Anderson orthogonality in the dynamics after a local quantum quench

We present a systematic study of the role of Anderson orthogonality for the dynamics after a quantum quench in quantum impurity models, using the numerical renormalization group. As shown by Anderson in 1967, the scattering phase shifts of the single-particle wave functions constituting the Fermi sea have to adjust in response to the sudden change in the local parameters of the Hamiltonian, causing the initial and final ground states to be orthogonal. This so-called Anderson orthogonality catastrophe also influences dynamical properties, such as spectral functions. Their low-frequency behavior shows nontrivial power laws, with exponents that can be understood using a generalization of simple arguments introduced by Hopfield and others for the x-ray edge singularity problem. The goal of this work is to formulate these generalized rules as well as to numerically illustrate them for quantum quenches in impurity models involving local interactions. As a simple yet instructive example, we use the interacting resonant level model as testing ground for our generalized Hopfield rule. We then analyze a model exhibiting population switching between two dot levels as a function of gate voltage, probed by a local Coulomb interaction with an additional lead serving as charge sensor. We confirm a recent prediction that charge sensing can induce a quantum phase transition for this system, causing the population switch to become abrupt. We elucidate the role of Anderson orthogonality for this effect by explicitly calculating the relevant orthogonality exponents.

» What is needed:
Answer these about the abstract on Anderson orthogonality:
1. Which numerical method does the study use?
2. Which model serves as the testing ground for the generalized Hopfield rule?
3. In the model with population switching between two dot levels, what serves as the charge sensor?

» Supplied information:
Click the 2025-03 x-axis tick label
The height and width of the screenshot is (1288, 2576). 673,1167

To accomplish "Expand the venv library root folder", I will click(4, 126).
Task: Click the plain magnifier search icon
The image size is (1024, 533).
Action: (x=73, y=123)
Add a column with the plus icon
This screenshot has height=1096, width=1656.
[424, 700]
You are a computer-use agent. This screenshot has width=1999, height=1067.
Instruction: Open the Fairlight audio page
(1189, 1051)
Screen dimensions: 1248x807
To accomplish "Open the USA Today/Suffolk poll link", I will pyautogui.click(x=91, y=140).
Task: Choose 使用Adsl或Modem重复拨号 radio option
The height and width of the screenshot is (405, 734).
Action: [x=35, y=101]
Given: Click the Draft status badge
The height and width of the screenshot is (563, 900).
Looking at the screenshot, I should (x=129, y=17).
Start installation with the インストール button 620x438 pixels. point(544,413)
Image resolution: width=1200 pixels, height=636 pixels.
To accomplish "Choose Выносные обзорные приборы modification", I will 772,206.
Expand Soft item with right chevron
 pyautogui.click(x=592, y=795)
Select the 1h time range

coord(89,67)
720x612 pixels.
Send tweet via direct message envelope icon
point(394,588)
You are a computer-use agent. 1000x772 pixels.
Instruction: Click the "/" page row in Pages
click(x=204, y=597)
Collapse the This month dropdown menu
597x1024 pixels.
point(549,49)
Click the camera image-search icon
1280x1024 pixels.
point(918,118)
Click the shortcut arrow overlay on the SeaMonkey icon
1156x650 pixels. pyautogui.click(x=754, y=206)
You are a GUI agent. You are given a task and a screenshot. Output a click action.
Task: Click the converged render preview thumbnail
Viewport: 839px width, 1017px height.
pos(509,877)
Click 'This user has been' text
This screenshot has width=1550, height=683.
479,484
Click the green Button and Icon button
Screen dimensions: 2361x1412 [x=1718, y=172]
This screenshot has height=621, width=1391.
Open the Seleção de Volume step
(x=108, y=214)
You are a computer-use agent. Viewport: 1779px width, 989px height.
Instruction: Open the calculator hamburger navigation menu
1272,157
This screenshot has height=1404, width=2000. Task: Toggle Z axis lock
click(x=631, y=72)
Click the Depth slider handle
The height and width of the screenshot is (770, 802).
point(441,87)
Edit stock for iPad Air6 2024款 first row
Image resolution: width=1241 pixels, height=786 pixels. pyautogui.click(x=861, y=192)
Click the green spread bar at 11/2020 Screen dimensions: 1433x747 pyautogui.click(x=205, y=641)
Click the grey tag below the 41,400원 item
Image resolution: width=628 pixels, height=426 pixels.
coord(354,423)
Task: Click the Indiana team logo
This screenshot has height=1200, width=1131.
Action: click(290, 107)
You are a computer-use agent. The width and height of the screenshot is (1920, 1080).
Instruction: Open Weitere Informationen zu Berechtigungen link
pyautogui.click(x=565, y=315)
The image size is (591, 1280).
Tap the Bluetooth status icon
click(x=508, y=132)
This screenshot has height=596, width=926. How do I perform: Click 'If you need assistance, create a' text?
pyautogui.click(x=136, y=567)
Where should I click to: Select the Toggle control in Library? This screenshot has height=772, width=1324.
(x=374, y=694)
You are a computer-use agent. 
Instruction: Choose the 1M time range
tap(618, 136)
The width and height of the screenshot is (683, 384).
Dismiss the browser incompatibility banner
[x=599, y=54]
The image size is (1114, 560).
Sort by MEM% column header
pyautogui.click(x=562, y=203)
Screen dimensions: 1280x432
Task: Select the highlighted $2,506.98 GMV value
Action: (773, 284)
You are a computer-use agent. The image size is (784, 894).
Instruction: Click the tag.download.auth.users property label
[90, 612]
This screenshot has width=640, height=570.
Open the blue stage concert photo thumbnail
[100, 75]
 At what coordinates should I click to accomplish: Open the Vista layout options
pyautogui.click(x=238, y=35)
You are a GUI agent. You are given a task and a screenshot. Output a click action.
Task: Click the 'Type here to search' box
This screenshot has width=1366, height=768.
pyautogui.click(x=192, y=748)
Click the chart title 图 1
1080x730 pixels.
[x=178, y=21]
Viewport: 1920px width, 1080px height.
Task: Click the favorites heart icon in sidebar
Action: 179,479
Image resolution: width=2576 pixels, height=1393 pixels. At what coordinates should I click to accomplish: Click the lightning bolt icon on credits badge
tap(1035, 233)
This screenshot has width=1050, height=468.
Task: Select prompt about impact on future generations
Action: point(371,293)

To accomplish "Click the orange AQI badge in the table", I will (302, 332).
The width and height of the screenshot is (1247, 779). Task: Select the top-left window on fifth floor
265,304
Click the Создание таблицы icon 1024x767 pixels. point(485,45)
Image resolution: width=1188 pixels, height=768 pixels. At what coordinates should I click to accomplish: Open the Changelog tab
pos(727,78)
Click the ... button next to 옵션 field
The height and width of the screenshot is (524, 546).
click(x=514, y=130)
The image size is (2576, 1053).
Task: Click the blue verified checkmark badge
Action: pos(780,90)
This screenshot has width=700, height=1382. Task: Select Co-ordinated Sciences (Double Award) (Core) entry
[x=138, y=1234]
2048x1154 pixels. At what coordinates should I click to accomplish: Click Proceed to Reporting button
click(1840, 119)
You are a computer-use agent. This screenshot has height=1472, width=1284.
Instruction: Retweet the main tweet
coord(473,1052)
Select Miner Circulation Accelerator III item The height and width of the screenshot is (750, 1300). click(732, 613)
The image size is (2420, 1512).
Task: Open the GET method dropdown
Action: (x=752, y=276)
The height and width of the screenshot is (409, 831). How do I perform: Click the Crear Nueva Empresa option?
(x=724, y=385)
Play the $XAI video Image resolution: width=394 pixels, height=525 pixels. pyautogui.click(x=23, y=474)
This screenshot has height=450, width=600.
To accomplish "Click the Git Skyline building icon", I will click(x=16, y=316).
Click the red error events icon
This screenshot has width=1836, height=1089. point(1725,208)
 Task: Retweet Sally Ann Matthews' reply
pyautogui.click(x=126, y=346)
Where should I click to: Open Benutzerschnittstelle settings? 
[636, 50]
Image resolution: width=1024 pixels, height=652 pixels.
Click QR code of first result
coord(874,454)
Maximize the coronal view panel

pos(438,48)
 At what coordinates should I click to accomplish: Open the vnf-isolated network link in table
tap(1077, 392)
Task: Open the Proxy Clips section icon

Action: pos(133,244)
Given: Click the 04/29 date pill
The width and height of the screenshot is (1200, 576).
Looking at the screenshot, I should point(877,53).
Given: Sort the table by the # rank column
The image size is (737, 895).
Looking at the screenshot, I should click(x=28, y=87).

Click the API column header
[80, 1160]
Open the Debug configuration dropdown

» In response:
1. The numerical renormalization group.
2. The interacting resonant level model.
3. An additional lead.